# [SHORT PROBLEM]
Copy out the entries below, swapping every "dimension" for "measurement" and leaving all other text as it is.

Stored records
++++++

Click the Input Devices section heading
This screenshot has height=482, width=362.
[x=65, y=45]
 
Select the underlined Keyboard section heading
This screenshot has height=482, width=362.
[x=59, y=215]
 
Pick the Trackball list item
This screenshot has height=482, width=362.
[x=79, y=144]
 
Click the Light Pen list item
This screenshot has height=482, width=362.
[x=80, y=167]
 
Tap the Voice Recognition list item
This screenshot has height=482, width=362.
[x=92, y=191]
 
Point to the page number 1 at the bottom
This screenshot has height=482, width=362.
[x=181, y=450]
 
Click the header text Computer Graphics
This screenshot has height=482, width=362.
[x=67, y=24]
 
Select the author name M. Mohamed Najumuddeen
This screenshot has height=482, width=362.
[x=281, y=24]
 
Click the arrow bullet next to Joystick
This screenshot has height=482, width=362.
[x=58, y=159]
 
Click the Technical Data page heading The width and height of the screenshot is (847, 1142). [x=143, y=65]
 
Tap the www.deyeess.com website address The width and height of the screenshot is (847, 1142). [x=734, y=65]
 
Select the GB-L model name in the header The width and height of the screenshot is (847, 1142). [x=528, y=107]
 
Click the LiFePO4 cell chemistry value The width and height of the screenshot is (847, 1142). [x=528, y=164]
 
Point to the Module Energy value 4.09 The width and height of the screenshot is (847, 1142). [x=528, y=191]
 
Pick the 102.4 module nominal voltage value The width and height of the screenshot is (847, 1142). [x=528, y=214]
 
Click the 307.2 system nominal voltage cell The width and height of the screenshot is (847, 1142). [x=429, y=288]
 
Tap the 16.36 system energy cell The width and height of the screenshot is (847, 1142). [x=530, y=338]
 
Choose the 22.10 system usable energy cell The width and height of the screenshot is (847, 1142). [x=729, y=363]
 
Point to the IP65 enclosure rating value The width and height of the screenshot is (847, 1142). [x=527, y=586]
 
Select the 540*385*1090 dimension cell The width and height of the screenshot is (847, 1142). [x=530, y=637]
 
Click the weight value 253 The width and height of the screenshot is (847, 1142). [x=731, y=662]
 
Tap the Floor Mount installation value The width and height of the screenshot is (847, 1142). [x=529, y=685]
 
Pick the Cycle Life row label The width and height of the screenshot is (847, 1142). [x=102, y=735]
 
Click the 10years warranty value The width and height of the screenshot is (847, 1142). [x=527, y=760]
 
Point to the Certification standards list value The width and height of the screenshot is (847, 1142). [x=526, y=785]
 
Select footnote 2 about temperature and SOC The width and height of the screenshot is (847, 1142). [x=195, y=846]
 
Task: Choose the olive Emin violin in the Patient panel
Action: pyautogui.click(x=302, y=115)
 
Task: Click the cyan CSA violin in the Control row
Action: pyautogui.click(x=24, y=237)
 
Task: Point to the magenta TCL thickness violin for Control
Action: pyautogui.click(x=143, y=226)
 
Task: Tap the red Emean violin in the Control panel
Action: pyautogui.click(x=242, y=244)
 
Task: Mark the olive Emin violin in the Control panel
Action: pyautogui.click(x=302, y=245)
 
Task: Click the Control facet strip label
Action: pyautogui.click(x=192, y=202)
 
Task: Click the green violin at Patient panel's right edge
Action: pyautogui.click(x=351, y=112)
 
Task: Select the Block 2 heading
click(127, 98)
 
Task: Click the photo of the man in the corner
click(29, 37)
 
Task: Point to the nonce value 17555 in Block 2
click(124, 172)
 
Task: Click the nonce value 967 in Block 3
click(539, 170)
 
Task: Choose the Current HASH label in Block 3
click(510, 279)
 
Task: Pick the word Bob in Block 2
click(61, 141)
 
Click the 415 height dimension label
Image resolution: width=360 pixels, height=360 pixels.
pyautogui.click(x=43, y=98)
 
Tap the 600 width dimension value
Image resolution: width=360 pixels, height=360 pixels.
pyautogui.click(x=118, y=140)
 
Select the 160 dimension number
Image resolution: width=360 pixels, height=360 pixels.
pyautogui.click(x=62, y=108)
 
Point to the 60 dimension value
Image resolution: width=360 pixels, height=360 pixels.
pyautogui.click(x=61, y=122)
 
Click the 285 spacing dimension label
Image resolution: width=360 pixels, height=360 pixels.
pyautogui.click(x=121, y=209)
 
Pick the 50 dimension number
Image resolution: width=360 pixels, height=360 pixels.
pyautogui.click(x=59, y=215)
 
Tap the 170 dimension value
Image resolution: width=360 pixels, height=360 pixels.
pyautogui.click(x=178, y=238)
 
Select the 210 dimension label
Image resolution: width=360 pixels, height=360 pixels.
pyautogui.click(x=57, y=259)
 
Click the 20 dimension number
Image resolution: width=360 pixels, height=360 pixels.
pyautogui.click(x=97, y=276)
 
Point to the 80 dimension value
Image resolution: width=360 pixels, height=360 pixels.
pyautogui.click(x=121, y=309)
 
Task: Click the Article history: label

++++++

# [REPLY]
Click the Input Devices section heading
This screenshot has height=482, width=362.
[x=65, y=45]
 
Select the underlined Keyboard section heading
This screenshot has height=482, width=362.
[x=59, y=215]
 
Pick the Trackball list item
This screenshot has height=482, width=362.
[x=79, y=144]
 
Click the Light Pen list item
This screenshot has height=482, width=362.
[x=80, y=167]
 
Tap the Voice Recognition list item
This screenshot has height=482, width=362.
[x=92, y=191]
 
Point to the page number 1 at the bottom
This screenshot has height=482, width=362.
[x=181, y=450]
 
Click the header text Computer Graphics
This screenshot has height=482, width=362.
[x=67, y=24]
 
Select the author name M. Mohamed Najumuddeen
This screenshot has height=482, width=362.
[x=281, y=24]
 
Click the arrow bullet next to Joystick
This screenshot has height=482, width=362.
[x=58, y=159]
 
Click the Technical Data page heading The width and height of the screenshot is (847, 1142). [x=143, y=65]
 
Tap the www.deyeess.com website address The width and height of the screenshot is (847, 1142). [x=734, y=65]
 
Select the GB-L model name in the header The width and height of the screenshot is (847, 1142). [x=528, y=107]
 
Click the LiFePO4 cell chemistry value The width and height of the screenshot is (847, 1142). [x=528, y=164]
 
Point to the Module Energy value 4.09 The width and height of the screenshot is (847, 1142). [x=528, y=191]
 
Pick the 102.4 module nominal voltage value The width and height of the screenshot is (847, 1142). [x=528, y=214]
 
Click the 307.2 system nominal voltage cell The width and height of the screenshot is (847, 1142). [x=429, y=288]
 
Tap the 16.36 system energy cell The width and height of the screenshot is (847, 1142). [x=530, y=338]
 
Choose the 22.10 system usable energy cell The width and height of the screenshot is (847, 1142). [x=729, y=363]
 
Point to the IP65 enclosure rating value The width and height of the screenshot is (847, 1142). [x=527, y=586]
 
Select the 540*385*1090 measurement cell The width and height of the screenshot is (847, 1142). [x=530, y=637]
 
Click the weight value 253 The width and height of the screenshot is (847, 1142). [x=731, y=662]
 
Tap the Floor Mount installation value The width and height of the screenshot is (847, 1142). [x=529, y=685]
 
Pick the Cycle Life row label The width and height of the screenshot is (847, 1142). [x=102, y=735]
 
Click the 10years warranty value The width and height of the screenshot is (847, 1142). [x=527, y=760]
 
Point to the Certification standards list value The width and height of the screenshot is (847, 1142). [x=526, y=785]
 
Select footnote 2 about temperature and SOC The width and height of the screenshot is (847, 1142). [x=195, y=846]
 
Task: Choose the olive Emin violin in the Patient panel
Action: pyautogui.click(x=302, y=115)
 
Task: Click the cyan CSA violin in the Control row
Action: pyautogui.click(x=24, y=237)
 
Task: Point to the magenta TCL thickness violin for Control
Action: pyautogui.click(x=143, y=226)
 
Task: Tap the red Emean violin in the Control panel
Action: pyautogui.click(x=242, y=244)
 
Task: Mark the olive Emin violin in the Control panel
Action: pyautogui.click(x=302, y=245)
 
Task: Click the Control facet strip label
Action: pyautogui.click(x=192, y=202)
 
Task: Click the green violin at Patient panel's right edge
Action: pyautogui.click(x=351, y=112)
 
Task: Select the Block 2 heading
click(127, 98)
 
Task: Click the photo of the man in the corner
click(29, 37)
 
Task: Point to the nonce value 17555 in Block 2
click(124, 172)
 
Task: Click the nonce value 967 in Block 3
click(539, 170)
 
Task: Choose the Current HASH label in Block 3
click(510, 279)
 
Task: Pick the word Bob in Block 2
click(61, 141)
 
Click the 415 height measurement label
Image resolution: width=360 pixels, height=360 pixels.
pyautogui.click(x=43, y=98)
 
Tap the 600 width measurement value
Image resolution: width=360 pixels, height=360 pixels.
pyautogui.click(x=118, y=140)
 
Select the 160 measurement number
Image resolution: width=360 pixels, height=360 pixels.
pyautogui.click(x=62, y=108)
 
Point to the 60 measurement value
Image resolution: width=360 pixels, height=360 pixels.
pyautogui.click(x=61, y=122)
 
Click the 285 spacing measurement label
Image resolution: width=360 pixels, height=360 pixels.
pyautogui.click(x=121, y=209)
 
Pick the 50 measurement number
Image resolution: width=360 pixels, height=360 pixels.
pyautogui.click(x=59, y=215)
 
Tap the 170 measurement value
Image resolution: width=360 pixels, height=360 pixels.
pyautogui.click(x=178, y=238)
 
Select the 210 measurement label
Image resolution: width=360 pixels, height=360 pixels.
pyautogui.click(x=57, y=259)
 
Click the 20 measurement number
Image resolution: width=360 pixels, height=360 pixels.
pyautogui.click(x=97, y=276)
 
Point to the 80 measurement value
Image resolution: width=360 pixels, height=360 pixels.
pyautogui.click(x=121, y=309)
 
Task: Click the Article history: label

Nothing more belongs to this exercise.